In life, with so many demands on your time, it’s not easy to get the balance right - between work and home, health and wealth, family and friends.

When it comes to investing too, it makes sense to take a balanced approach.

Let’s start with your bank balance. It may be a safe place to put your money, but it’s not always the best place to leave it over the long term.

Simply leaving your money in the bank for 20 years will significantly diminish the value of your savings, due to inflation.  For more on this, read our feature The future value of money.

In the long term, investments such as shares, often referred to as ‘equities’, have the potential to do much better than cash in the bank. But equally, in the short term, the stock market can prove extremely volatile.
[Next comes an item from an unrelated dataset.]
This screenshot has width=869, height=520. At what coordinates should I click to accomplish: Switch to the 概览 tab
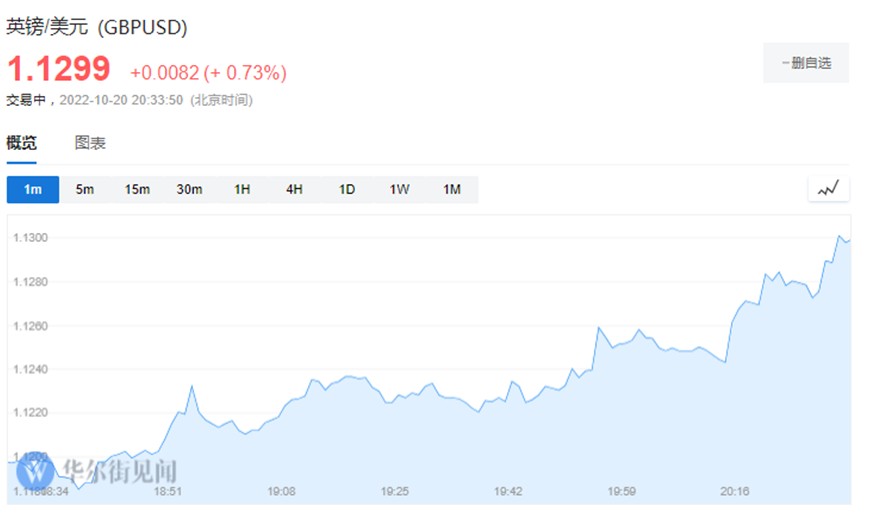tap(22, 143)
The fact is that nobody can predict when stock markets will rise or fall, or which asset class is going to outperform the others at any one time. So for most of us,  maintaining a balance of assets is a smart move.

Four asset classes

When people talk about investing they usually mean buying shares on the stock market, either directly or as part of a fund. But shares are only one type of asset.
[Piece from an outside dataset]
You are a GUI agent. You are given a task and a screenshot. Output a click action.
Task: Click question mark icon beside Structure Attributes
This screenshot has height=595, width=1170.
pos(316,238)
There are four key asset classes and each have a different role to play. Shares, though risky short term, are still widely believed to be the engine for long term growth. Fixed interest securities, better known as government or corporate bonds, tend to be selected to provide a steady return, which can either be reinvested for growth or taken as income. Investing in property provides a real, tangible asset that can add stability to the mix. While cash tends to be used as a short term ‘float’, enabling investors to move quickly on investment decisions.

Three decision points

There are three things you need to think about which will determine the balance of assets you choose and the type of investment that is right for you.

Investment objective
Are you looking for capital growth or income? Or perhaps a combination of both?

Attitude to risk
Are you prepared for the ups and downs of the stock market for all of your investment money or would you prefer to reduce your risks by investing in more stable asset classes?

Investment timeframe
Can you keep your money invested for five years or more? Or will you need to gain access to your capital before then?

Investment and tax

One final consideration. Different types of investment are taxed differently.

Savings accounts and fixed interest securities produce interest which count as part of your income, as does rent from property, and is therefore subject to Income Tax.

Capital appreciation on property, unless it is your principal residence, attracts Capital Gains Tax, as do dividends or profits on the sale of shares.

There is currently a Capital Gains allowance of £9,600 (2008/09) a year so you will need to manage your investment portfolio carefully for maximum tax efficiency. Speak to your financial adviser for further information.

Investment bonds

An investment bond is one way to create a balanced portfolio in one investment within one investment wrapper.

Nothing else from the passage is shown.